== Segment start ==
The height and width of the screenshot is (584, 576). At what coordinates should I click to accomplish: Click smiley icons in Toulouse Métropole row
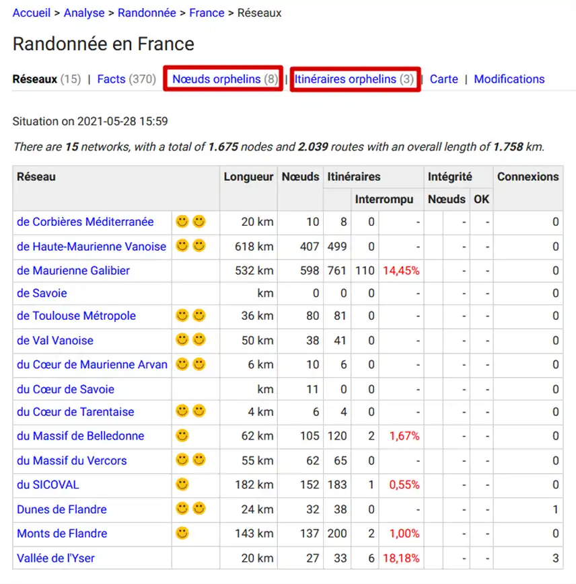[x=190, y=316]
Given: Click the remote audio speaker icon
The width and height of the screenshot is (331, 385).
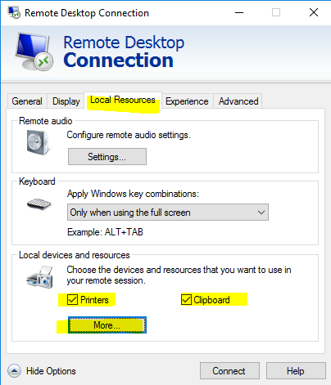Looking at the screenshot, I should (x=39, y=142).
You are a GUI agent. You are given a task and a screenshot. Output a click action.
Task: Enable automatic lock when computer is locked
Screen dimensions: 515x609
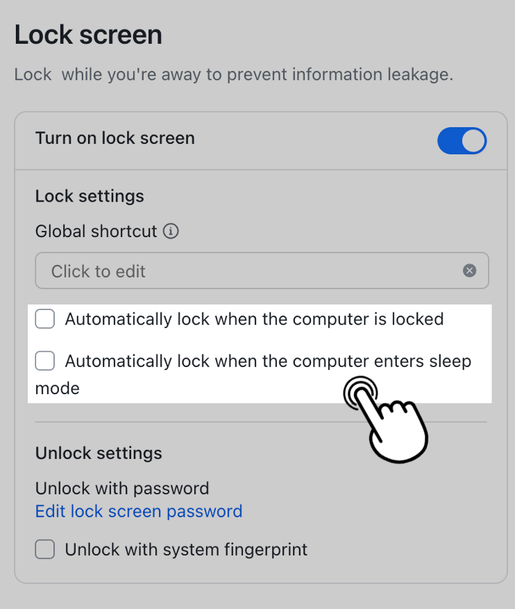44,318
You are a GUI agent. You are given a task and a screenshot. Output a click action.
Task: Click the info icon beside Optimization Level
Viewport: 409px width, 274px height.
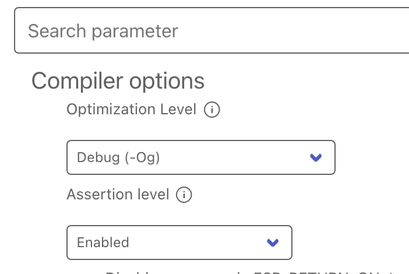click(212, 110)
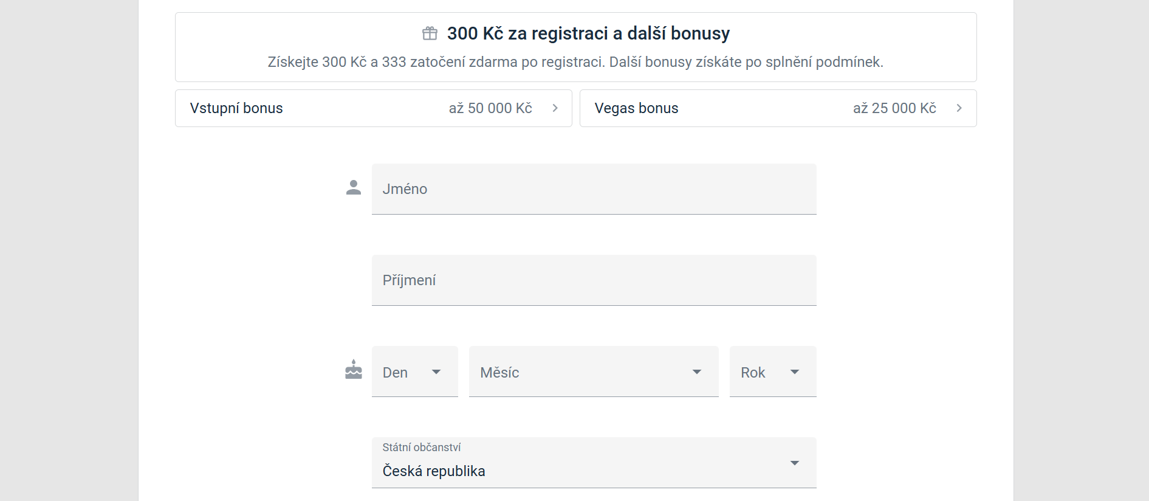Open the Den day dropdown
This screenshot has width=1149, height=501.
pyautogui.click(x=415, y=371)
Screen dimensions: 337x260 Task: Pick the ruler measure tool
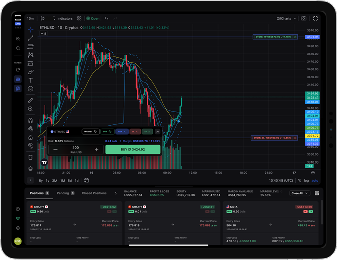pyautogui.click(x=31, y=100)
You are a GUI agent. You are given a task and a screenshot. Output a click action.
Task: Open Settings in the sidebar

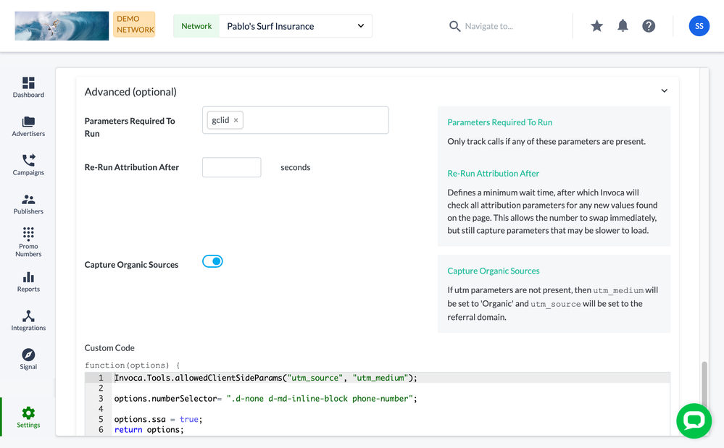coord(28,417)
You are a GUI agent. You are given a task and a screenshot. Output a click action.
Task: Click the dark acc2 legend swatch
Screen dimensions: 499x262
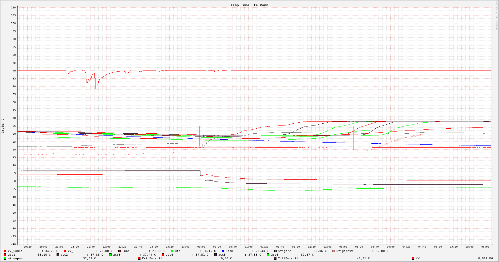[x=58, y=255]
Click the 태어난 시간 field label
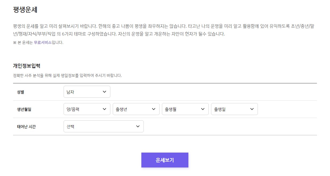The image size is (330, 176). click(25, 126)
== Segment end ==
Work required: Output only the lines above from the line that holds "The width and" through the line that holds "Task: Click the info", both ends included, and exclude pictures.

Task output:
The width and height of the screenshot is (331, 385).
Looking at the screenshot, I should (x=39, y=142).
You are a GUI agent. You are given a task and a screenshot. Output a click action.
Task: Enable automatic lock when computer is locked
Screen dimensions: 515x609
44,318
You are a GUI agent. You are given a task and a screenshot. Output a click action.
Task: Click the info icon beside Optimization Level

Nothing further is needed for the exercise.